Charities might see interest in such gifts grow for other reasons besides market and tax considerations — donors might simply be learning more about trusts and other deferred gifts, and at a younger age.
According to two researchers at Columbia College, in Missouri, more charities are now actively promoting bequests and other planned gifts than did so 10 years ago. They are also making their pitch to even younger donors.
In 1999, Michael Kateman, executive director of development at Columbia, asked the country’s top 40 fund-raising organizations, based on The Chronicle’s Philanthropy 400, about how they encourage people to make planned gifts. This year, Mr. Kateman’s colleague at the college, Brendon Steenbergen, did the same thing.
Comparing the groups, the researchers found that 91 percent were actively promoting planned gifts, up from 82 percent 10 years ago. And while organizations in both years said the bulk of their marketing efforts were designed to reach potential donors age 55 and older, 19 percent this year, compared with 9 percent in 1999, said they were also focusing on donors as young as 45.
In both surveys, organizations were most likely to say that education and awareness were the top benefits of promoting planned gifts. But groups in this year’s survey were less likely than the groups 10 years ago to cite landing big gifts as another top benefit of their marketing program. Mr. Kateman attributed the change to a growing sophistication among fund raisers and charities about how to measure the success of efforts to solicit planned gifts.

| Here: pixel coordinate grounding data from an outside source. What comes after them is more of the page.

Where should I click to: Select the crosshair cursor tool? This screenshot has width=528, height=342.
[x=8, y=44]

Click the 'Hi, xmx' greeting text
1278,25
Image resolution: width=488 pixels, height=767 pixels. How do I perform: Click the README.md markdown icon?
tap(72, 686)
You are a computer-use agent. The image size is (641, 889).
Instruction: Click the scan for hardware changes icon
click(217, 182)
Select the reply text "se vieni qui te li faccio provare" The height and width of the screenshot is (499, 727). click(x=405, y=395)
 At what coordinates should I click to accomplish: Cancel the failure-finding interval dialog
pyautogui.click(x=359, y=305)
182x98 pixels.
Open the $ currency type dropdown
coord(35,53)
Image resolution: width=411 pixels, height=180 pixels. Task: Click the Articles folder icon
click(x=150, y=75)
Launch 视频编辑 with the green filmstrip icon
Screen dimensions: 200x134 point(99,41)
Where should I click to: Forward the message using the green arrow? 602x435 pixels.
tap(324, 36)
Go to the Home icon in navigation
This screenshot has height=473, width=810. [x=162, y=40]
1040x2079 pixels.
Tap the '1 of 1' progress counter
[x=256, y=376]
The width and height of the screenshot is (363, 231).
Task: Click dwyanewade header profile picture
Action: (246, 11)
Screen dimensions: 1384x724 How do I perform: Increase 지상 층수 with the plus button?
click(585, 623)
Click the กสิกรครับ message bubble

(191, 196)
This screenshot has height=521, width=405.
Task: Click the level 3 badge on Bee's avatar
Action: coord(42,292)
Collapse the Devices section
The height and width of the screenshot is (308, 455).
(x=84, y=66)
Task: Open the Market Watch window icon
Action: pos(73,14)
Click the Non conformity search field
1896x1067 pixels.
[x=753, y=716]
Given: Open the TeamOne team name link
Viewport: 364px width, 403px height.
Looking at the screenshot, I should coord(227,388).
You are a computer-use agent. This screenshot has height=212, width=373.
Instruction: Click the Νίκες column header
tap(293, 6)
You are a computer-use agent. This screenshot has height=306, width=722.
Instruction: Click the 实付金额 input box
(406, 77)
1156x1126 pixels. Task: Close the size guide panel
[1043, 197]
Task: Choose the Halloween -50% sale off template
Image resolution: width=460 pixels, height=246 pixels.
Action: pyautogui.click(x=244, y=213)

“It’s not just an immediate dollar goal, but how many proposals were sent out, visits made, touches,” he said.
He said that fund raisers are also more clearly identifying themselves as stewards of donors’ money, making sure marketing materials demonstrate to donors how their gifts will be used and what the impact will be. That shows, he said, in the increase in the share of organizations — from 3 to 14 percent — that listed “donor reassurance” as a top benefit of plannedgiving marketing.
“They’re trying to avoid buyers’ remorse,” Mr. Kateman said, before noting the phenomenon in philanthropy parlance: “gifting remorse.”
Larry Stelter, a consultant in Des Moines, Iowa, and J. Ann Selzer, a pollster, delivered a message to charities about how to promote deferred gifts: Stop using the phrase “planned giving.”
A survey they conducted found that more than six out of 10 Americans said they were not familiar with the term. At the same time, the survey found, many more people knew specific ways to make planned gifts, such as by leaving money to a charity in a will.
“The jargon of planned giving may in fact be an obstacle rather than an open door,” Ms. Selzer said.
Mr. Stelter suggested that charities adopt new terminology and adjust the way they reach out to prospective donors, such as by changing wording on their Web sites.
“It says, Click here for planned giving, but 62 percent of the people don’t understand it,” he said. He offered alternative phrases, such as charitable gift planning, giving options, and opportunities to give.
Mr. Stelter noted that the Partnership for Philanthropic Planning was itself already one step ahead of the game: This year, the organization changed its name from the National Committee on Planned Giving.